Я даже думала, что будет хорошо, если меня поймают, тогда будет резонансное дело, и перемены наступят быстрее.
Сейчас в этом ужасе нет необходимости. Совсем. В России есть практически все формы обезболивания — пластыри, защечные таблетки, морфин короткого и морфин продленного действия, есть даже детские формы, о которых мы могли только мечтать всего три года назад. Необходимость и право пациента на обезболивание официально закреплены в законе «Об охране здоровья граждан», принят закон о паллиативной помощи, где написано, что это помощь не только медицинская, но и социальная, и психологическая, и что она оказывается не только пациенту, но и его семье. На паллиативную помощь ежегодно выделяется дополнительное федеральное финансирование. На эти деньги регионы обязаны закупать оборудование для оказания паллиативной помощи на дому. Обезболивание в обычной укладке с кодовым замком может перевозить любой врач, рецепт прямо с печатями можно выписать непосредственно у постели пациента, из стационара пациента с болевым синдромом можно выписать домой с пятидневным запасом препаратов, выданным на руки.
И я с полной ответственностью заявляю, что если где-то у нас в стране люди умирают без обезболивания, не получая паллиативной помощи на дому или в стационаре, то тут уже виновато не законодательство или нехватка средств, а конкретные главные врачи учреждений, не желающие действовать в соответствии с изменившимся законодательством, или равнодушные к этой теме региональные министры здравоохранения, отсылающие в федеральный Минздрав бравурные фейковые отчеты о растущих объемах паллиативной помощи в регионе. Пишу это все, и самой не верится, сколько же сделано. Но, увы, это не значит, что можно сворачивать лавочку.
Подопечный и сотрудник хосписа. Фото: Юрий Козырев / «Новая газета»
Помощь беременным женщинам с выявленной тяжелой патологией плода, которая неизбежно приведет к быстрой смерти, паллиативная помощь людям с психическими расстройствами, помощь в конце жизни пациентам с деменцией или болезнью Альцгеймера, помощь бездомным, помощь умирающим в тюрьмах —
увы, фонду «Вера» хватит работы еще как минимум лет на 15. Не говоря уж о том, что обучать персонал, сиделок и родственников будет нужно всегда.

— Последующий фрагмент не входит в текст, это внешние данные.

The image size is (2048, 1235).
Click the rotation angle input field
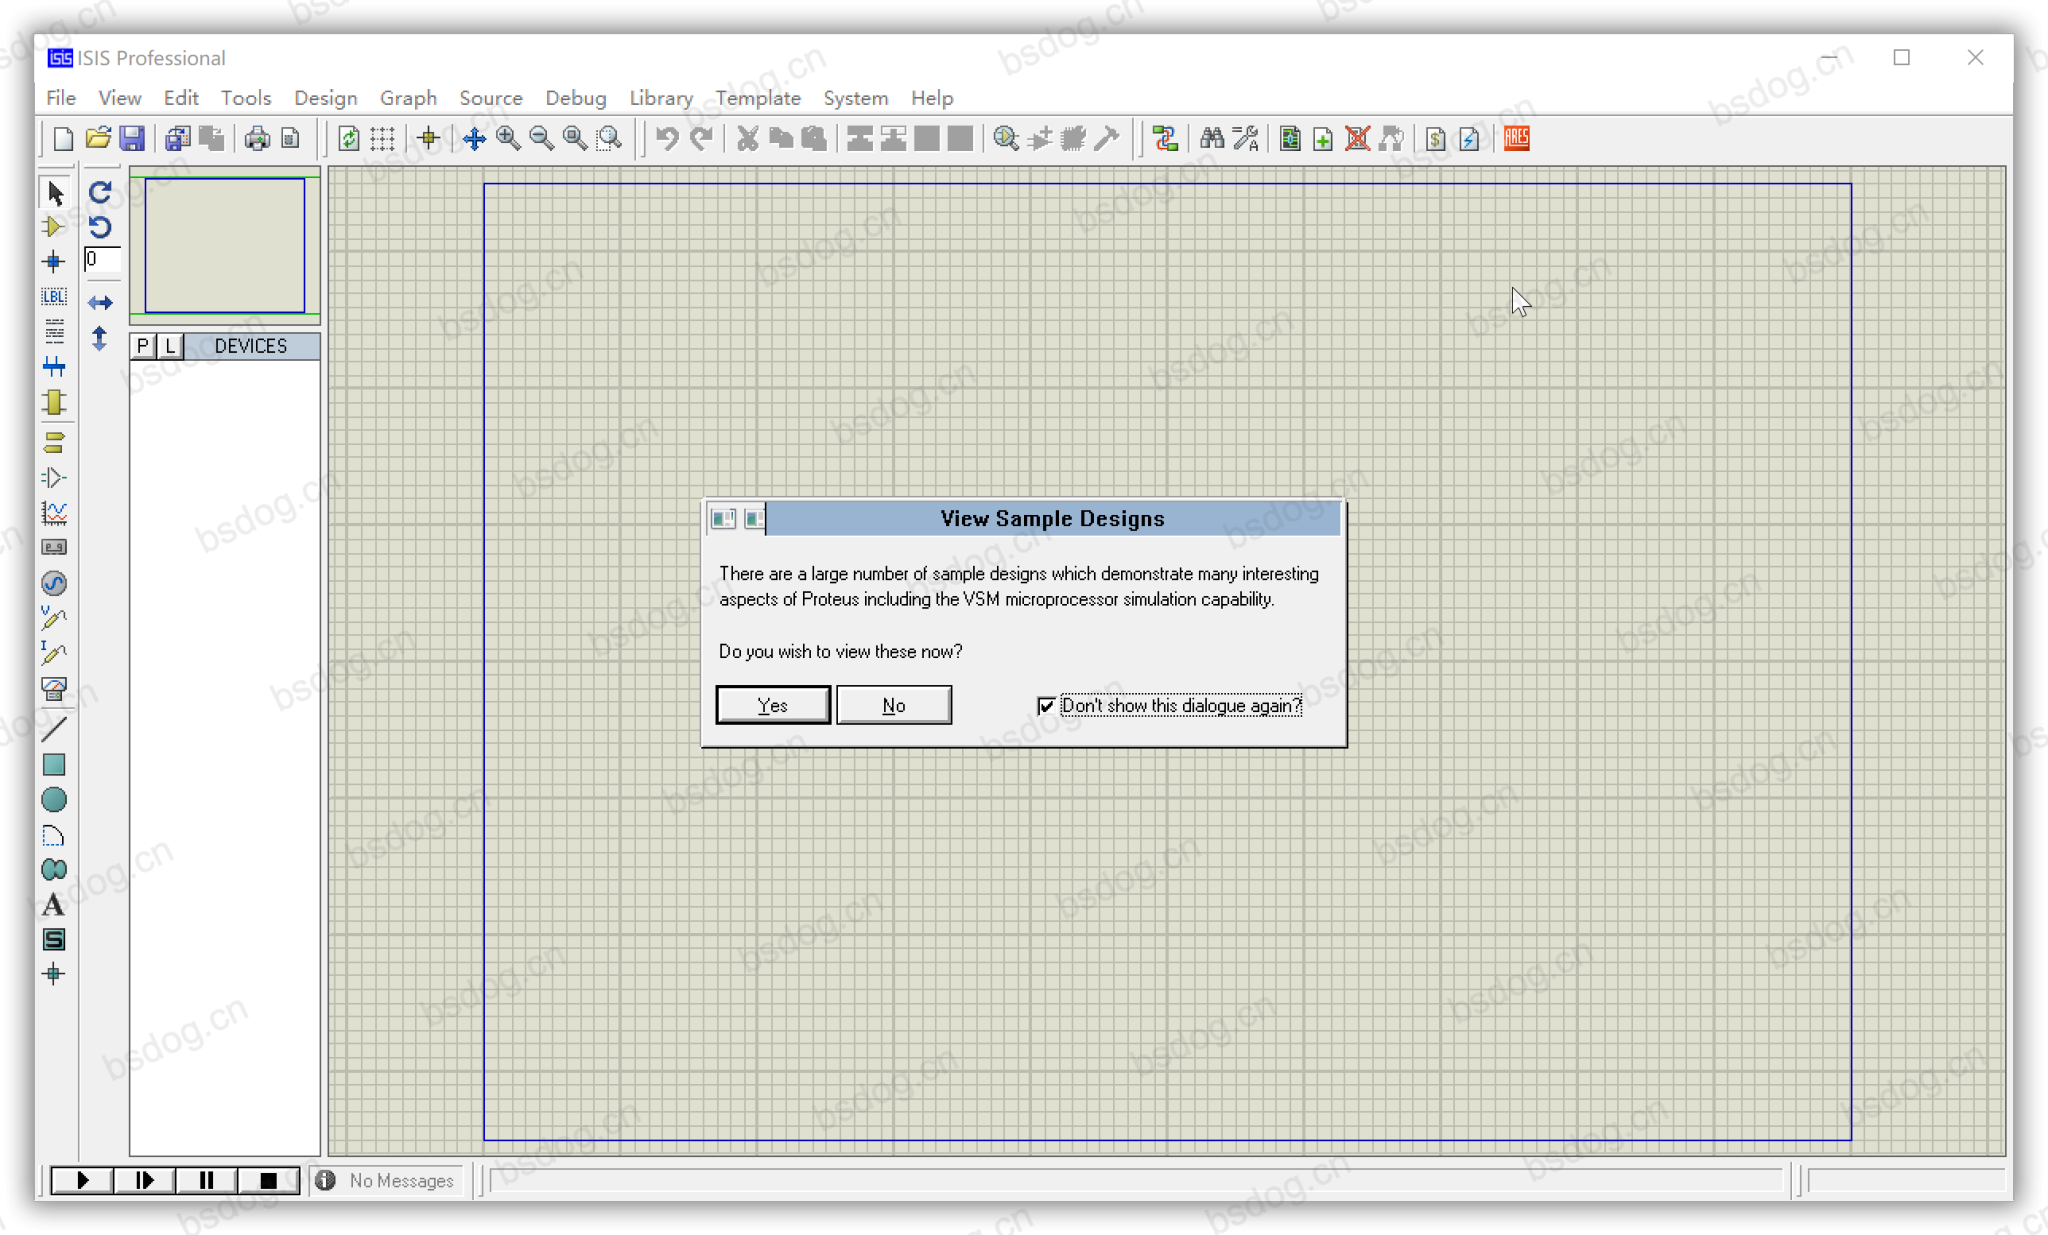102,260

И все-таки самое главное достижение фонда «Вера», о котором мы и мечтать не могли, сидя с мамой за кухонным столом в 2004 году, — это уверенность каждого человека в том, что, если пациента нельзя вылечить, это не значит, что ему нельзя помочь. Это понимание каждым медиком того, что настоящий хоспис — это дом, в котором человек проживает последние дни жизни без боли, стыда и одиночества, а значит — без страха.